_ACTION ITEM_
Copy out the entire listing, keeping each line exactly as it is.

_EXTRACTED ENTRIES_
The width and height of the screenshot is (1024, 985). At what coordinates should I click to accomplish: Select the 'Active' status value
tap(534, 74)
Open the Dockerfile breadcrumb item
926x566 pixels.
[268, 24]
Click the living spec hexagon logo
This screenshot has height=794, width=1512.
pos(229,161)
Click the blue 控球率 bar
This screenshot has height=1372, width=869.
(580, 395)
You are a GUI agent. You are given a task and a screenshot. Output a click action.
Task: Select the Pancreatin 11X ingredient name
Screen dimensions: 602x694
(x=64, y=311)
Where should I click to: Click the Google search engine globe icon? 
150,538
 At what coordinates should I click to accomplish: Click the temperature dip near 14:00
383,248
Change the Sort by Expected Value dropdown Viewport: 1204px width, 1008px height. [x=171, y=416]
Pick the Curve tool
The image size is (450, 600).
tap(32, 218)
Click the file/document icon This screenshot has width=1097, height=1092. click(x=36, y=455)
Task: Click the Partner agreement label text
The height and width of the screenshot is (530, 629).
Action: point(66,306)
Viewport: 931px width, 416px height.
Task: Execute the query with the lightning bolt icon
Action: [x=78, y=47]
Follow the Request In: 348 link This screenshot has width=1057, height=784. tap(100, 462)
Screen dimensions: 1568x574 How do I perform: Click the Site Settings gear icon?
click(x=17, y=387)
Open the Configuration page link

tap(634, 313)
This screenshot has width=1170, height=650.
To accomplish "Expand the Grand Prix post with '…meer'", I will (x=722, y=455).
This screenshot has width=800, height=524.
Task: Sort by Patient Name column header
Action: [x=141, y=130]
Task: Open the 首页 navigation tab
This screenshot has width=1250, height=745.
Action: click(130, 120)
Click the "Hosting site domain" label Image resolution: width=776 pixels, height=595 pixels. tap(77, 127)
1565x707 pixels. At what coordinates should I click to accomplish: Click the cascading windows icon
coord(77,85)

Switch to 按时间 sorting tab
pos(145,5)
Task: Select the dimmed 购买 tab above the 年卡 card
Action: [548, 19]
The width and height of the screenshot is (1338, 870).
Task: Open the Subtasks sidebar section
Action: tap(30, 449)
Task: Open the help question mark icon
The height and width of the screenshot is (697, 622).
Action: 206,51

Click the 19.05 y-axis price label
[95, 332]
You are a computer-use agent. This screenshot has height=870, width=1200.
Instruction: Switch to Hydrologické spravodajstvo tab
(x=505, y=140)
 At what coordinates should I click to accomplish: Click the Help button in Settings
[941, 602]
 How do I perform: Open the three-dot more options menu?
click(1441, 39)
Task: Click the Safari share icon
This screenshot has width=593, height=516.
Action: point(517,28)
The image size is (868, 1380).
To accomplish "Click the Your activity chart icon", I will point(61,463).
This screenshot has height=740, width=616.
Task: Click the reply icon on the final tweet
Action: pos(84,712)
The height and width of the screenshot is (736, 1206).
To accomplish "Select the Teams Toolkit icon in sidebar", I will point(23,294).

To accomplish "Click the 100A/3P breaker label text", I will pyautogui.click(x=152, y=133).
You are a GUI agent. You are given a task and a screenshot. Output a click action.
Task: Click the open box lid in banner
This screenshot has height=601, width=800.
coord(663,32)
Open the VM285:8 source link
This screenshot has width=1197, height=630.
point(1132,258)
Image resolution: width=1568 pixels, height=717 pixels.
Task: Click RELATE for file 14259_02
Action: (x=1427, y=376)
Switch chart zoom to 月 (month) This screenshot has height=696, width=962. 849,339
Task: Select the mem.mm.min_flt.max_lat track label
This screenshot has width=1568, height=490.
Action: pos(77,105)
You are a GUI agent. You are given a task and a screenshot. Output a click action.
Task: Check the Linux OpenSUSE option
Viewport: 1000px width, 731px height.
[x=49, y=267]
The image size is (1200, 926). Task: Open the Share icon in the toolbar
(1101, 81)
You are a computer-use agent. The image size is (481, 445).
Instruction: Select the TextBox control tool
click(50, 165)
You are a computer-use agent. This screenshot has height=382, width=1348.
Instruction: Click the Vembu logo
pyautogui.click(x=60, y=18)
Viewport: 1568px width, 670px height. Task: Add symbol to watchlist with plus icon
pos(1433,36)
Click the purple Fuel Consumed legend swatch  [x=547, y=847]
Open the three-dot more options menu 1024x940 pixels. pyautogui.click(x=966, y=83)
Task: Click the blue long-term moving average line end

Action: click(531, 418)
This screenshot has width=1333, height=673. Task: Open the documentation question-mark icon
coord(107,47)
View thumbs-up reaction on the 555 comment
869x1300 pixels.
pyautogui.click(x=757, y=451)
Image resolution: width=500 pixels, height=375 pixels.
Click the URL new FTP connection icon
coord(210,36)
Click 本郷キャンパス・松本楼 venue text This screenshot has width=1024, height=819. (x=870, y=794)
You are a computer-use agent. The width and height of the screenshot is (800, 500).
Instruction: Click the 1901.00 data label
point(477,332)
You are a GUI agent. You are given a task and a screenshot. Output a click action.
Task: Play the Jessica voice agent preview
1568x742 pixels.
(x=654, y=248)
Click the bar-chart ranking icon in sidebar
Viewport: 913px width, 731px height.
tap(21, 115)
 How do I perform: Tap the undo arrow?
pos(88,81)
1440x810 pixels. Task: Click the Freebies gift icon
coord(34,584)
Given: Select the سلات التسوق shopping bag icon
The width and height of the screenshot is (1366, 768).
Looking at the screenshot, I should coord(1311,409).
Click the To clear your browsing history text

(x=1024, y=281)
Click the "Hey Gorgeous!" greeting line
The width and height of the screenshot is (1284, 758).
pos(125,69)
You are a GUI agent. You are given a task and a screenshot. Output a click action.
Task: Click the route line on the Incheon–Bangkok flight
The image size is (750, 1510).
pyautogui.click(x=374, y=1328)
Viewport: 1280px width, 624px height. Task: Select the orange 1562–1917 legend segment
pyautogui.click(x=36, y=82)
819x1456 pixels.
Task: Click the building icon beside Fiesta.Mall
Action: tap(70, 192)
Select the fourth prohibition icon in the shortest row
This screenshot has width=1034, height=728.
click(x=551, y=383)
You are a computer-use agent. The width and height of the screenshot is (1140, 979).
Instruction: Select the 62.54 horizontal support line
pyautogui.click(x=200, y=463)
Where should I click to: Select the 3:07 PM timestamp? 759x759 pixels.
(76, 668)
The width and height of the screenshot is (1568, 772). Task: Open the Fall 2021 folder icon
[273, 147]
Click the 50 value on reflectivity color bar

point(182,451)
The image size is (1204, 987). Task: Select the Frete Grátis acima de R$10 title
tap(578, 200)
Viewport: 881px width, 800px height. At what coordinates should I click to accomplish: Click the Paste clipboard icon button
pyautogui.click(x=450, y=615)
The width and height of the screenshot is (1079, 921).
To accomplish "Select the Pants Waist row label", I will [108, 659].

_ANSWER SPACE_
The width and height of the screenshot is (1024, 985). At what coordinates should I click to accomplish: Select the 'Active' status value
tap(534, 74)
Open the Dockerfile breadcrumb item
926x566 pixels.
[268, 24]
Click the living spec hexagon logo
This screenshot has height=794, width=1512.
pos(229,161)
Click the blue 控球率 bar
This screenshot has height=1372, width=869.
(580, 395)
You are a GUI agent. You are given a task and a screenshot. Output a click action.
Task: Select the Pancreatin 11X ingredient name
Screen dimensions: 602x694
(x=64, y=311)
Where should I click to: Click the Google search engine globe icon? 
150,538
 At what coordinates should I click to accomplish: Click the temperature dip near 14:00
383,248
Change the Sort by Expected Value dropdown Viewport: 1204px width, 1008px height. [x=171, y=416]
Pick the Curve tool
The image size is (450, 600).
tap(32, 218)
Click the file/document icon This screenshot has width=1097, height=1092. click(x=36, y=455)
Task: Click the Partner agreement label text
The height and width of the screenshot is (530, 629).
Action: point(66,306)
Viewport: 931px width, 416px height.
Task: Execute the query with the lightning bolt icon
Action: [x=78, y=47]
Follow the Request In: 348 link This screenshot has width=1057, height=784. tap(100, 462)
Screen dimensions: 1568x574 How do I perform: Click the Site Settings gear icon?
click(x=17, y=387)
Open the Configuration page link

tap(634, 313)
This screenshot has width=1170, height=650.
To accomplish "Expand the Grand Prix post with '…meer'", I will (x=722, y=455).
This screenshot has width=800, height=524.
Task: Sort by Patient Name column header
Action: [x=141, y=130]
Task: Open the 首页 navigation tab
This screenshot has width=1250, height=745.
Action: click(130, 120)
Click the "Hosting site domain" label Image resolution: width=776 pixels, height=595 pixels. tap(77, 127)
1565x707 pixels. At what coordinates should I click to accomplish: Click the cascading windows icon
coord(77,85)

Switch to 按时间 sorting tab
pos(145,5)
Task: Select the dimmed 购买 tab above the 年卡 card
Action: [548, 19]
The width and height of the screenshot is (1338, 870).
Task: Open the Subtasks sidebar section
Action: tap(30, 449)
Task: Open the help question mark icon
The height and width of the screenshot is (697, 622).
Action: 206,51

Click the 19.05 y-axis price label
[95, 332]
You are a computer-use agent. This screenshot has height=870, width=1200.
Instruction: Switch to Hydrologické spravodajstvo tab
(x=505, y=140)
 At what coordinates should I click to accomplish: Click the Help button in Settings
[941, 602]
 How do I perform: Open the three-dot more options menu?
click(1441, 39)
Task: Click the Safari share icon
This screenshot has width=593, height=516.
Action: point(517,28)
The image size is (868, 1380).
To accomplish "Click the Your activity chart icon", I will point(61,463).
This screenshot has height=740, width=616.
Task: Click the reply icon on the final tweet
Action: pos(84,712)
The height and width of the screenshot is (736, 1206).
To accomplish "Select the Teams Toolkit icon in sidebar", I will point(23,294).

To accomplish "Click the 100A/3P breaker label text", I will pyautogui.click(x=152, y=133).
You are a GUI agent. You are given a task and a screenshot. Output a click action.
Task: Click the open box lid in banner
This screenshot has height=601, width=800.
coord(663,32)
Open the VM285:8 source link
This screenshot has width=1197, height=630.
point(1132,258)
Image resolution: width=1568 pixels, height=717 pixels.
Task: Click RELATE for file 14259_02
Action: (x=1427, y=376)
Switch chart zoom to 月 (month) This screenshot has height=696, width=962. 849,339
Task: Select the mem.mm.min_flt.max_lat track label
This screenshot has width=1568, height=490.
Action: pos(77,105)
You are a GUI agent. You are given a task and a screenshot. Output a click action.
Task: Check the Linux OpenSUSE option
Viewport: 1000px width, 731px height.
[x=49, y=267]
The image size is (1200, 926). Task: Open the Share icon in the toolbar
(1101, 81)
You are a computer-use agent. The image size is (481, 445).
Instruction: Select the TextBox control tool
click(50, 165)
You are a computer-use agent. This screenshot has height=382, width=1348.
Instruction: Click the Vembu logo
pyautogui.click(x=60, y=18)
Viewport: 1568px width, 670px height. Task: Add symbol to watchlist with plus icon
pos(1433,36)
Click the purple Fuel Consumed legend swatch  [x=547, y=847]
Open the three-dot more options menu 1024x940 pixels. pyautogui.click(x=966, y=83)
Task: Click the blue long-term moving average line end

Action: click(531, 418)
This screenshot has width=1333, height=673. Task: Open the documentation question-mark icon
coord(107,47)
View thumbs-up reaction on the 555 comment
869x1300 pixels.
pyautogui.click(x=757, y=451)
Image resolution: width=500 pixels, height=375 pixels.
Click the URL new FTP connection icon
coord(210,36)
Click 本郷キャンパス・松本楼 venue text This screenshot has width=1024, height=819. (x=870, y=794)
You are a computer-use agent. The width and height of the screenshot is (800, 500).
Instruction: Click the 1901.00 data label
point(477,332)
You are a GUI agent. You are given a task and a screenshot. Output a click action.
Task: Play the Jessica voice agent preview
1568x742 pixels.
(x=654, y=248)
Click the bar-chart ranking icon in sidebar
Viewport: 913px width, 731px height.
tap(21, 115)
 How do I perform: Tap the undo arrow?
pos(88,81)
1440x810 pixels. Task: Click the Freebies gift icon
coord(34,584)
Given: Select the سلات التسوق shopping bag icon
The width and height of the screenshot is (1366, 768).
Looking at the screenshot, I should coord(1311,409).
Click the To clear your browsing history text

(x=1024, y=281)
Click the "Hey Gorgeous!" greeting line
The width and height of the screenshot is (1284, 758).
pos(125,69)
You are a GUI agent. You are given a task and a screenshot. Output a click action.
Task: Click the route line on the Incheon–Bangkok flight
The image size is (750, 1510).
pyautogui.click(x=374, y=1328)
Viewport: 1280px width, 624px height. Task: Select the orange 1562–1917 legend segment
pyautogui.click(x=36, y=82)
819x1456 pixels.
Task: Click the building icon beside Fiesta.Mall
Action: tap(70, 192)
Select the fourth prohibition icon in the shortest row
This screenshot has width=1034, height=728.
click(x=551, y=383)
You are a computer-use agent. The width and height of the screenshot is (1140, 979).
Instruction: Select the 62.54 horizontal support line
pyautogui.click(x=200, y=463)
Where should I click to: Select the 3:07 PM timestamp? 759x759 pixels.
(76, 668)
The width and height of the screenshot is (1568, 772). Task: Open the Fall 2021 folder icon
[273, 147]
Click the 50 value on reflectivity color bar

point(182,451)
The image size is (1204, 987). Task: Select the Frete Grátis acima de R$10 title
tap(578, 200)
Viewport: 881px width, 800px height. At what coordinates should I click to accomplish: Click the Paste clipboard icon button
pyautogui.click(x=450, y=615)
The width and height of the screenshot is (1079, 921).
To accomplish "Select the Pants Waist row label", I will [108, 659].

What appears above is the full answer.